Dicen las malas lenguas, que no recibió otra paga que la vanidad satisfecha, al ver su cuerpo inmortalizado en una estatua que estaría a la vista de todos los que quisieran especular que si María Félix o Ana Luisa Peluffo, habían sido las verdaderas modelos.


Desde luego, no se hace hincapié en que a la muchacha le fue planteada la posibilidad de que recibiera una paga; pero, a cambio de ello, se revelaría su identidad y nadie sería responsable de las consecuencias que esto le acarrearía.
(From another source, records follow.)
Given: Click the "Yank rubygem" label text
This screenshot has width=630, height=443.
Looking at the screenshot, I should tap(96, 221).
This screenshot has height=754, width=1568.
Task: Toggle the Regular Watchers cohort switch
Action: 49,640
Helvia Martínez Verdayes “decidió” no cobrar, porque de esa manera protegería su reputación y conservaría el empleo. Era secretaria del director general de Pemex, algo nada despreciable; pero, aun así, no se libró de tener que mandar al carajo a cierto gobernador que la quiso atraer a un proyecto fantasma para darse un taco de ojo.

Su vida en internet se lee muy de cuento de hadas, pero a una mente cochambrienta como la mía, le revela que así deben haber estado los pretendientes y las propuestas: no fue madre, se fletó a ser la otra de un casado treinta años de su vida. Hoy se ostenta como la flamante viuda del Ing. Jorge Díaz Serrano, de infausta memoria. Para ello tuvo que conformarse con la celebración de su boda civil en el patio del reclusorio sur.
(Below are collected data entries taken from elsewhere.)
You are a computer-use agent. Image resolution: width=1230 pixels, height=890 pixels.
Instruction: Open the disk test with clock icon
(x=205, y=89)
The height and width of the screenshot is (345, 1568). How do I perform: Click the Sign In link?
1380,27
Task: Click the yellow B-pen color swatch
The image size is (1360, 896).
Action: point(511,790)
Si no fuera “la Diana de carne y hueso”, como le dicen sus familiares, sería un caso más para el libro de Robin Norwood. Pareja de un enfermo alcohólico, reúne todas las características de las Mujeres que aman demasiado cuando sus hombres ingresan a la cárcel.


Ofrecerle al género femenino la historia de una mujer acorralada por la doble moral, inmersa en una relación destructiva, como si se tratara de una heroína de Corín Tellado, es ignominioso. Si llevaran este episodio al cine o a la televisión, saldría a relucir lo feo de ser actriz: una coopera con su trabajo para que las mujeres del público sigan siendo tratadas como si tuvieran retraso mental.


En los medios masivos de entretenimiento existen tantas versiones caricaturescas de ninfas, bacantes y diosas griegas, como mujeres acepten la sesión fotográfica o la filmación. En mi juventud me mostré con lonjas, estrías y celulitis a la intemperie, en cuatro fotonovelas y tres películas. Los personajes femeninos de esos guiones no eran prototipo de la pareja de ningún galán. Eran ejemplo, más bien, de felleza, y el género de los argumentos, comedia, palabra que quiere decir “canción de aldeanos”, por sus raíces griegas, y canción mía, porque deseaba pertenecer al gremio de los aldeanos. En aquel momento me mostré como me sentía, desnuda, como me siento aún ahora, sólo que ya no tengo que arrepentirme de haber pegado en el blanco.